Citroen C4 2025 zadebiutował podczas targów w Paryżu. Odświeżony kompaktowy crossover tej marki może budzić wiele kontrowersji. Zobaczcie dlaczego.

  • Citroen C4 i C4 X debiutują podczas targów w Paryżu
  • Francuska marka postawiła na nowy język stylistyczny
  • Design modelu C4 mocno się zmienił

Francuzi skręcają na nową drogę. Pokazany dwa lata temu koncepcyjny model OLI pokazał design, który teraz dociera do produkcyjnych modeli tej marki. Citroen C4 2025 debiutuje z nową stylistyką, odświeżonym wnętrzem i delikatnie zmienioną gamą jednostek napędowych. Zobaczcie co dostajemy w tym samochodzie.

Citroen C4 2025. Nowy design może budzić kontrowersje

Jakby nie patrzeć zmiany są na lepsze. Nowe światła z przodu prezentują się ciekawie, a przeprojektowany tył wygląda dużo nowocześniej. W tym wszystkim nie sposób jednak nie zwrócić uwagi na nowy logotyp. Citroen odświeżył go już jakiś czas temu, aczkolwiek do tej pory pojawił się wyłącznie na nowym C3. Tam nie budził takich emocji.

Tymczasem tutaj dużo bardziej rzuca się w oczy, zwłaszcza na modelu C4X - z tyłu. W wersji hatchback/crossover (jak zwał, tak zwał) znaczek zastąpiono napisem Citroen. To popularny zabieg stylistyczny, stosowany przez wielu producentów.

Citroen C4 2025

We wnętrzu modelu C4 debiutuje większy wyświetlacz zegarów (ma 7 cali) i nowy ekran multimediów (10 cali). Ten ostatni korzysta z najnowszej wersji oprogramowania, która zawiera pełny dostęp do internetu, a także posiada dostęp do ChatGPT, co ułatwia sterowanie głosowe.

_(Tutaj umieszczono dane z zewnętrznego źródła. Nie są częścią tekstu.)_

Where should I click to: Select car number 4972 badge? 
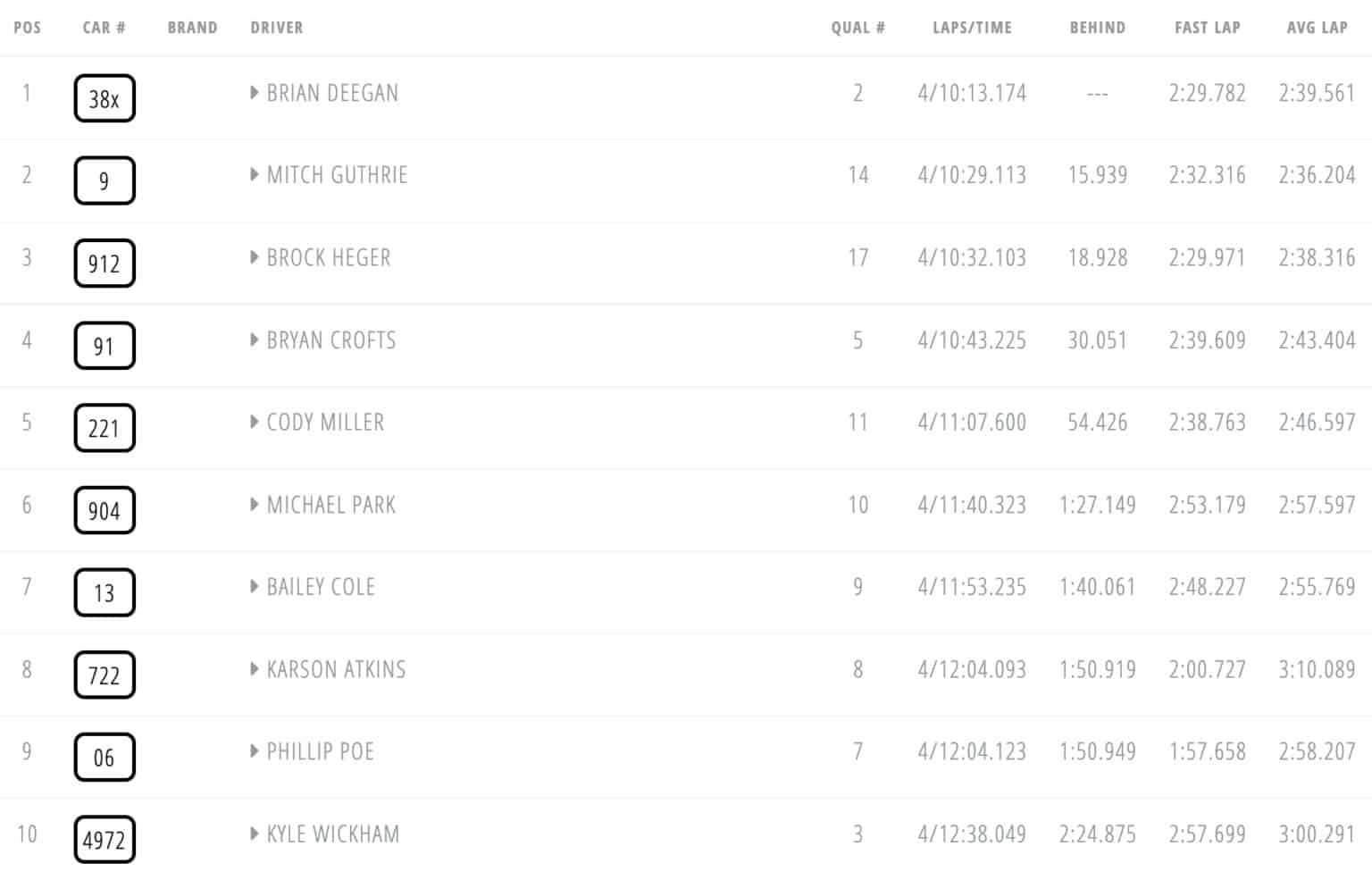coord(105,840)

Poza tym na pokładzie modelu C4 znajdziemy:

  • Aktywny hamulec bezpieczeństwa
  • Kamera wykrywająca pieszych i rowerzystów w dzień i w nocy
  • Alarm ryzyka kolizji
  • Adaptacyjny tempomat
  • Ostrzeżenie o opuszczeniu pasa ruchu
  • Aktywny tempomat z funkcją Stop & Go (z automatyczną skrzynią biegów)
  • Monitorowanie martwego pola
  • Alarm uwagi kierowcy
  • Automatyczne światła drogowe
  • Rozszerzone rozpoznawanie znaków prędkości
  • Kolorowy wyświetlacz Head-Up (opcjonalny)
  • Kamera cofania 180° (opcja)
  • Kamera panoramiczna 360° (opcjonalnie)

Pod maską Citroena C4 znajdziemy jeden silnik benzynowy i wariant elektryczny w dwóch wydaniach

Mowa oczywiście o jednostce 1.2, która połączona jest z układem miękkiej hybrydy. Bazowa wersja generuje 100 KM, mocniejsza 136 KM. Obydwie łączą się z 6-biegowym automatem e-DCT6. Co ciekawe w ofercie ma też pozostać wariant bez hybrydy, oferujący dalej 130 KM, połączony z 8-biegowym automatem.

Alternatywą jest wariant elektryczny - dostępny w wersji 136 KM z baterią 50 kWh i 156 KM z baterią 54 kWh. Citroen obiecuje tutaj poprawioną wydajność całego układu. Maksymalna moc ładowania to 100 kW (DC).

Nowe Citroeny C4 i C4X pojawią się w salonach na początku przyszłego roku, a jeszcze w tym poznamy ceny i dokładne wyposażenie.